Extraction au CO2 supercritique, comment ça marche ?

Il est parfois difficile de comprendre le jargon employé dans l’industrie du CBD. C’est le cas de tout ce qui a trait à la chimie et à ses procédés. Celui de l’extraction des cannabinoïdes, notamment.

Extraction au CO2 supercritique, comment ça marche ?

Certaines marques se targuent d’extraire leurs cannabinoïdes selon un procédé au dioxyde de carbone (CO2) supercritique, méthode qui serait plus saine que les autres. Pour comprendre son avantage, il faut définir ce qu’est l’état supercritique.
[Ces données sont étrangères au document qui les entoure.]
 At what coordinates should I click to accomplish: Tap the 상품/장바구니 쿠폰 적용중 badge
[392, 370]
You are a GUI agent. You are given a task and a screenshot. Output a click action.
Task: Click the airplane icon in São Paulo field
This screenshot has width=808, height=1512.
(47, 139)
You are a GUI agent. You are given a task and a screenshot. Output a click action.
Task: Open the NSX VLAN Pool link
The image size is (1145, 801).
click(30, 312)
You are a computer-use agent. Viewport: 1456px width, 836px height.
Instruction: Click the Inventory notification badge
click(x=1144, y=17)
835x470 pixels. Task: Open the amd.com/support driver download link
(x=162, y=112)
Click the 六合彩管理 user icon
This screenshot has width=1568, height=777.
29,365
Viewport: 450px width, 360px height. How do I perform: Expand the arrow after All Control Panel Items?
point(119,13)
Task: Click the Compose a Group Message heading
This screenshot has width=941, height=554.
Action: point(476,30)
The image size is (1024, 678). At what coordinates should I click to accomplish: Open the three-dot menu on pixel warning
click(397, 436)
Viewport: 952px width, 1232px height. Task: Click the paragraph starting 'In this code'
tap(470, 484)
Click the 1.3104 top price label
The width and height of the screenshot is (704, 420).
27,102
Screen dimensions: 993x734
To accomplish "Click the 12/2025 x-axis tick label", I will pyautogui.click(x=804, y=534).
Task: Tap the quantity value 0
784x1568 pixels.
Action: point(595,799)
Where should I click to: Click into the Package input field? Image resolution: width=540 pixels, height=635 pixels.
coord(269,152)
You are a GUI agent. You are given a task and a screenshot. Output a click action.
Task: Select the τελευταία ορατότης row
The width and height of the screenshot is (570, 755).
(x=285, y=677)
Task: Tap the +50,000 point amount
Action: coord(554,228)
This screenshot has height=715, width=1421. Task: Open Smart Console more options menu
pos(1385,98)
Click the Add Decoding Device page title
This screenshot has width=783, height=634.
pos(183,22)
Tout le monde connaît les trois états de la matière : solide, liquide et gazeux. En réalité, il en existe un quatrième : l’état supercritique, phase durant laquelle il y a « confusion » entre les états liquide et gazeux. Pour l’atteindre, il suffit de placer la matière dans des conditions de température et de pression particulières. Dans le cas du CO2, il faut le chauffer à 31 °C et lui appliquer une pression de 74 bars pour arriver au point critique. Au-delà de ces valeurs, il se trouve dans un état supercritique, ce qui lui vaut de se comporter comme un solvant organique (éthanol, acétone…).

Et c’est là tout son intérêt : il s’agit d’un gaz alimentaire, inerte, neutre, non polluant, ininflammable, et qui préserve les qualités du substrat traité, en l’occurrence le chanvre. Il ne laisse aucune trace dans le produit extrait et il est recyclable.

Un peu tout le contraire des solvants organiques parfois utilisés et qui n’ont pas bonne presse, qu’il s’agisse d’extraire la nicotine du tabac, la caféine du café ou des cannabinoïdes de la plante de chanvre.